This matter came on for hearing in Tallahassee, Florida, before the Division of Administrative Hearings by its duly designated Hearing Officer, Robert T. Benton, II, on September 16, 1985. The parties are represented by counsel:


APPEARANCES


For Petitioner: Thomas G. Pelham, Esquire

William L. Hyde, Esquire

300 East Park Avenue Tallahassee, Florida 32301


For Respondent: Andrew Grayson, Esquire

Douglas Building, Suite 1003 3900 Commonwealth Boulevard

Tallahassee, Florida 32303 STATEMENT OF THE ISSUES

Whether Petitioner has standing to challenge DNR's side setback policy? If so, whether DNR's side setback policy amounts to an illicit rule? Whether the last sentence of Rule 16B-33.05(6), Florida Administrative Code, and the first sentence of Rule 16B-33.07(7), Florida Administrative Code, or either of them, constitutes an invalid exercise of delegated legislative authority?

PRELIMINARY STATEMENT


These proceedings began with the filing of a petition for determination of the invalidity of existing rules on August 14, 1985. The petition challenged Rule 16B- 33.05(5)(b) and (6), Rule 16B-33.07(7), Florida Administrative Code, and "DNR's long-established policy, not adopted as a rule . . . providing that any construction seaward of an existing coastal construction control line ("CCCL") not occupy more than 50 percent to 60 percent of the shore parallel site coverage of the CCCL permit applicant's waterfront lot."

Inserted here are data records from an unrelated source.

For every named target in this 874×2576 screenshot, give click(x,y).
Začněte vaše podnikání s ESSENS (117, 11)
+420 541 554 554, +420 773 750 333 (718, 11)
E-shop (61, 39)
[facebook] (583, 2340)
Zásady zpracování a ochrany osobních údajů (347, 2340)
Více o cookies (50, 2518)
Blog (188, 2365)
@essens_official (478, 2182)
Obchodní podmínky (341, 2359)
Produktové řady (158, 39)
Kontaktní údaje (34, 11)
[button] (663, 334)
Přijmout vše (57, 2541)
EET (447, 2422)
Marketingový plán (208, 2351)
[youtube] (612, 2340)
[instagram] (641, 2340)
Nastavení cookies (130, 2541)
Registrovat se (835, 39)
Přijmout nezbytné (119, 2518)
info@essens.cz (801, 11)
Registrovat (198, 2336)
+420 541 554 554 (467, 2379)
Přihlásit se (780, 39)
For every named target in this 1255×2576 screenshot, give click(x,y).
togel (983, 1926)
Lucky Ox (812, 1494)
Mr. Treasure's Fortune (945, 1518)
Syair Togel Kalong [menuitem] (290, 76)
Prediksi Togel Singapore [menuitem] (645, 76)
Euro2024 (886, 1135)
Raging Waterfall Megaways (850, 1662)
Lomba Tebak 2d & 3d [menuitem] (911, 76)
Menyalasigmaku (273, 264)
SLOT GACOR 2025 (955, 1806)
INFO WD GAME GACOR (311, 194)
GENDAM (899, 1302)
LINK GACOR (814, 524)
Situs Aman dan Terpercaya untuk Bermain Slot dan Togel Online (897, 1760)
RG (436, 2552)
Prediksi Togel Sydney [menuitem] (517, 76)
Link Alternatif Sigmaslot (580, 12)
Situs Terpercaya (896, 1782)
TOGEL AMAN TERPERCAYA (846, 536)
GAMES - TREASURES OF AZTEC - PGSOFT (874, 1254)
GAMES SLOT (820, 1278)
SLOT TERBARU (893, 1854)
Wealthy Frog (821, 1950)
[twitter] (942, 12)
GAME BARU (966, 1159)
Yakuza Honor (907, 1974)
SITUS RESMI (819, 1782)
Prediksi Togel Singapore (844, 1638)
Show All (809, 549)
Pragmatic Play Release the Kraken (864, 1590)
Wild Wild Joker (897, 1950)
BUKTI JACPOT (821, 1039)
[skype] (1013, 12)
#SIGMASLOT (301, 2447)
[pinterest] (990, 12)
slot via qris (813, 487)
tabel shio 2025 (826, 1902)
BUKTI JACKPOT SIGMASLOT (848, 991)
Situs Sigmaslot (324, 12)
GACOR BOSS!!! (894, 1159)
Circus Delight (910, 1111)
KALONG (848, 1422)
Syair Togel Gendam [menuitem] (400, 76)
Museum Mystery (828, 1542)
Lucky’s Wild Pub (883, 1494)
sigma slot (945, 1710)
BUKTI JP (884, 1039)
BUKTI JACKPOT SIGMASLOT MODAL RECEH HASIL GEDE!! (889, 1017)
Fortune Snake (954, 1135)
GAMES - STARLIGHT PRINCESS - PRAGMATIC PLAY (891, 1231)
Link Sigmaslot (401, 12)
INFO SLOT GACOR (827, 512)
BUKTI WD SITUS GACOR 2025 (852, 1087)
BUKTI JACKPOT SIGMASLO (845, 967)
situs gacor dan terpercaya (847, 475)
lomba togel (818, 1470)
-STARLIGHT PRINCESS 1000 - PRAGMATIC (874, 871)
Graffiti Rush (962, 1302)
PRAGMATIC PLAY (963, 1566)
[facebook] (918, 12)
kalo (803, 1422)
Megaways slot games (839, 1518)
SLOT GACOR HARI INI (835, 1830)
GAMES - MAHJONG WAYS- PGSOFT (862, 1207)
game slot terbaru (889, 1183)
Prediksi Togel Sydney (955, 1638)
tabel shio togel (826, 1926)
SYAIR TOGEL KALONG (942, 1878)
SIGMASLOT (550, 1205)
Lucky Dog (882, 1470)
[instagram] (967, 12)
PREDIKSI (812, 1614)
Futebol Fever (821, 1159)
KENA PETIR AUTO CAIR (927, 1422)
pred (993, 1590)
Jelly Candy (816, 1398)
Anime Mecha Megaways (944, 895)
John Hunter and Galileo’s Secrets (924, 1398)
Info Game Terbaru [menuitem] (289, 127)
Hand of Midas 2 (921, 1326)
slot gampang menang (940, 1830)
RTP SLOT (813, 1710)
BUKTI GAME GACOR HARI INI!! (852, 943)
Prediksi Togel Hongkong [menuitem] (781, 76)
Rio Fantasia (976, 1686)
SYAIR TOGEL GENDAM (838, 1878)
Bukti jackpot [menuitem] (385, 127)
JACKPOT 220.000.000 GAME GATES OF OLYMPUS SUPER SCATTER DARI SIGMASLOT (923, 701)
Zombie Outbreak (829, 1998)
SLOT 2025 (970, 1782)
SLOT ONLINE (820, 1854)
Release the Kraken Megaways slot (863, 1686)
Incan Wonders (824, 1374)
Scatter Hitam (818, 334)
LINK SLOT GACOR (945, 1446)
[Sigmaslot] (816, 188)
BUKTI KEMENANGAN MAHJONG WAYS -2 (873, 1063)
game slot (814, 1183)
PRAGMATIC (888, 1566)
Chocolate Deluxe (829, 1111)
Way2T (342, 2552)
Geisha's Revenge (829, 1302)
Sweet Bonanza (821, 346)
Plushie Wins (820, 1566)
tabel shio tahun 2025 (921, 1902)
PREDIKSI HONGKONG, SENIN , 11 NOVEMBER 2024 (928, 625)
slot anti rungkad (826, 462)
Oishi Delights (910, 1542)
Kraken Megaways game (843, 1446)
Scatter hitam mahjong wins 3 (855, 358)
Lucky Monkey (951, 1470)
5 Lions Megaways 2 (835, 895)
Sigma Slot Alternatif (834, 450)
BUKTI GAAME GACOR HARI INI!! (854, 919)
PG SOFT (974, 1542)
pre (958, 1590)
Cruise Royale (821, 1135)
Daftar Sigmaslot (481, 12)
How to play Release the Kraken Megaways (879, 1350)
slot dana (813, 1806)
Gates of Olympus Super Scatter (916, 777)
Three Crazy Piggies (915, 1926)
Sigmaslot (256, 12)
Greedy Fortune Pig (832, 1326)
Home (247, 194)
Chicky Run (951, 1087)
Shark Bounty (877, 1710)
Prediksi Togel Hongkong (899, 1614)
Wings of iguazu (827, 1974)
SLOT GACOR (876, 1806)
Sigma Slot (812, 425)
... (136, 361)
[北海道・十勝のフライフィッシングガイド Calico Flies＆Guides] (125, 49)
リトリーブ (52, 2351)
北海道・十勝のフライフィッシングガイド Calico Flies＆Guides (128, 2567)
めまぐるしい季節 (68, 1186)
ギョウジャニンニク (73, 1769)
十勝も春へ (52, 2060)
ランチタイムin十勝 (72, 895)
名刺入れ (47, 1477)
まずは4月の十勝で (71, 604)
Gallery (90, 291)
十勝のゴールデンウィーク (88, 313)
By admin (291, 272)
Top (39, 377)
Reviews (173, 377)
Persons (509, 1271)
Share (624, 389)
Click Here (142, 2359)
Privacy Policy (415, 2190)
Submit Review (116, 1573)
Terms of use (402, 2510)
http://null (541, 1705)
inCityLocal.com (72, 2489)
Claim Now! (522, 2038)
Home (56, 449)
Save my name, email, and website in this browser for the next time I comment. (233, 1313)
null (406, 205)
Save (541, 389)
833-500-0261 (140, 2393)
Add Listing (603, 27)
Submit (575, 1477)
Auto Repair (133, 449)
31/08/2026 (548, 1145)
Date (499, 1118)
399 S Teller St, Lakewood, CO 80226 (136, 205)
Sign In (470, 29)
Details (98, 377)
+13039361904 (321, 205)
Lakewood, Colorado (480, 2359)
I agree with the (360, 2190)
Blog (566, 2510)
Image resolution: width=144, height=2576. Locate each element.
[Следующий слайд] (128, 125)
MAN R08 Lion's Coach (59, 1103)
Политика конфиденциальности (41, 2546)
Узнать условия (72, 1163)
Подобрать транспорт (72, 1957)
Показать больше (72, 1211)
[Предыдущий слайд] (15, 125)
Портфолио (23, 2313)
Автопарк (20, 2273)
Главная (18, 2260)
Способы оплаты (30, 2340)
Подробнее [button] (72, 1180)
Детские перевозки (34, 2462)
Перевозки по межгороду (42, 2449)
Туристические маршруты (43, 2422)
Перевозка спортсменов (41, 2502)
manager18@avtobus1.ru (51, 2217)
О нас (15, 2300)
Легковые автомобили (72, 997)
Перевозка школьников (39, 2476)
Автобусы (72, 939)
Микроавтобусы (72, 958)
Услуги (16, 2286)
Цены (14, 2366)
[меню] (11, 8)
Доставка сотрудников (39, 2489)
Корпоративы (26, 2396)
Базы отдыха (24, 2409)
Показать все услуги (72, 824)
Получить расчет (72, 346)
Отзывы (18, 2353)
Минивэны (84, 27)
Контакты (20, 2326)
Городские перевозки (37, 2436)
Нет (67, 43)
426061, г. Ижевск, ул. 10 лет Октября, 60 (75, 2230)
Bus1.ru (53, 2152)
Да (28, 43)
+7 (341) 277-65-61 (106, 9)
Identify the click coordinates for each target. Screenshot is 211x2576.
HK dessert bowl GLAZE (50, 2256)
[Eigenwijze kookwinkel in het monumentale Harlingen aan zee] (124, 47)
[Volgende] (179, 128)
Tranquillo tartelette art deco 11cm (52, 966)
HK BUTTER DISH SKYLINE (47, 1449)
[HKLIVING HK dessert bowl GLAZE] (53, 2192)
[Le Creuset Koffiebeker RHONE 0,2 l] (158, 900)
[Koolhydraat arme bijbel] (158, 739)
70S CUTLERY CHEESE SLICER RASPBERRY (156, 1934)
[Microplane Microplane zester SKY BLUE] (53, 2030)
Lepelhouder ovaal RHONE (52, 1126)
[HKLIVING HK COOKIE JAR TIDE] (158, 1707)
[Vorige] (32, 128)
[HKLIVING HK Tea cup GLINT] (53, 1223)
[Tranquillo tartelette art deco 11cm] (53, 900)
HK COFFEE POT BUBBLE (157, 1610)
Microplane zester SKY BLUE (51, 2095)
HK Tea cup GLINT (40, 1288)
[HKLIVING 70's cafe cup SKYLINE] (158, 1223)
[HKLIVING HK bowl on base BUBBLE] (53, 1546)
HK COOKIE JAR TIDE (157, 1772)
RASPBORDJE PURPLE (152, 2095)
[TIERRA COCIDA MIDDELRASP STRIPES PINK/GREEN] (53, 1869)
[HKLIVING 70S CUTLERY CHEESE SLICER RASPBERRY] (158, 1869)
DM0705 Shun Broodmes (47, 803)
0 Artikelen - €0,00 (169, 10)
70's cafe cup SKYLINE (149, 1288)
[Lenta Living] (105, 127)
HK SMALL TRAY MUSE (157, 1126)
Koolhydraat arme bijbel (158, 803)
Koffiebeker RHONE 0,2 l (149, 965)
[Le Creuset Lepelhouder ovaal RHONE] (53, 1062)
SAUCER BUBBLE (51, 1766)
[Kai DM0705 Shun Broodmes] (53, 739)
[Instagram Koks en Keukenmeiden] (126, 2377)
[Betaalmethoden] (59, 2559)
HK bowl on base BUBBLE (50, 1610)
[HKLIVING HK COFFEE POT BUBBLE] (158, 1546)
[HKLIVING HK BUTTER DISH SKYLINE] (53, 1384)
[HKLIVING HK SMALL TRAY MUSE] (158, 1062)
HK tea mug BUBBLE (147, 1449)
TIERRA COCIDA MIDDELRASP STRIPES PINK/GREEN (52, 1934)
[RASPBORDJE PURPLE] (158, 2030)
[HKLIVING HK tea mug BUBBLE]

At final hearing petitioner narrowed its challenge to Rule 16B-33.05(6), Florida Administrative Code, to the final sentence thereof; and its challenge to Rule 16B- 33.07(7), Florida Administrative Code, to the initial sentence thereof. Respondent Department of Natural Resources (DNR) stipulated that Petitioner has standing to attack these provisions. Respondent eschewed any reliance on Rule 16B-33.05(5)(b), Florida Administrative Code, in Petitioner's pending permit application case, No. 85-2455, and Petitioner thereupon abandoned its challenge to Rule 16B-33.05(5)(b), Florida Administrative Code.


FINDINGS OF FACT


  1. After DNR issued a cease and desist order to Petitioner, forbidding further construction on his Walton County lot seaward of the coastal construction control line, he applied for an after-the-fact permit authorizing work to go forward on a three-story ten-unit condominium, which would occupy some 95 percent of the width of his lot, and extend 34 feet seaward of the coastal construction control line. Petitioner's Exhibit No. 1. DNR staff stated the following, in recommending denial:


    There presently exists over 160 feet of property located landward of the control line in which the proposed structure could be sited. The staff is concerned that the proposed encroachment is not justified, nor considered necessary for reasonable use of the property. In addition, staff is concerned about the potential cumulative effects of siting major structures seaward of

    the control line along this section of the coast, which contains a number of undeveloped lots, as well as redevelopable lots. The cumulative impact of such construction will result in significant disturbance and damage to well-established, mature vegetation and eventual destabilization of the coastal barrier dune ridge. Also, the proposed encroachment and shore-parallel site coverage will have an adverse impact on the natural recovery processes of the beach/dune system following the impact of a major storm

    event. The proposed building is not designed in accordance with the standards set forth in Subsections 16B-33.05(6) and 16B-33.07(1) and (2), Florida Administrative Code. File number WL-183 ATF has been assigned. . . .


    RECOMMENDED DENIAL, ASSESMENT OF A CIVIL FINE OF FIVE THOUSAND DOLLARS ($5,000) AND REQUIRING REMOVAL OF THE EXISTING UNAUTHORIZED CONSTRUCTION SEAWARD OF THE COASTAL CONSTRUCTION CONTROL LINE.

    Petitioner's Exhibit No. 1.


    The "reference [to] the extensive site coverage was

    not only the shore parallel site coverage, but also included the proposed encroachment seaward of the control line." (T. 18). DNR staff opposes construction on Mr.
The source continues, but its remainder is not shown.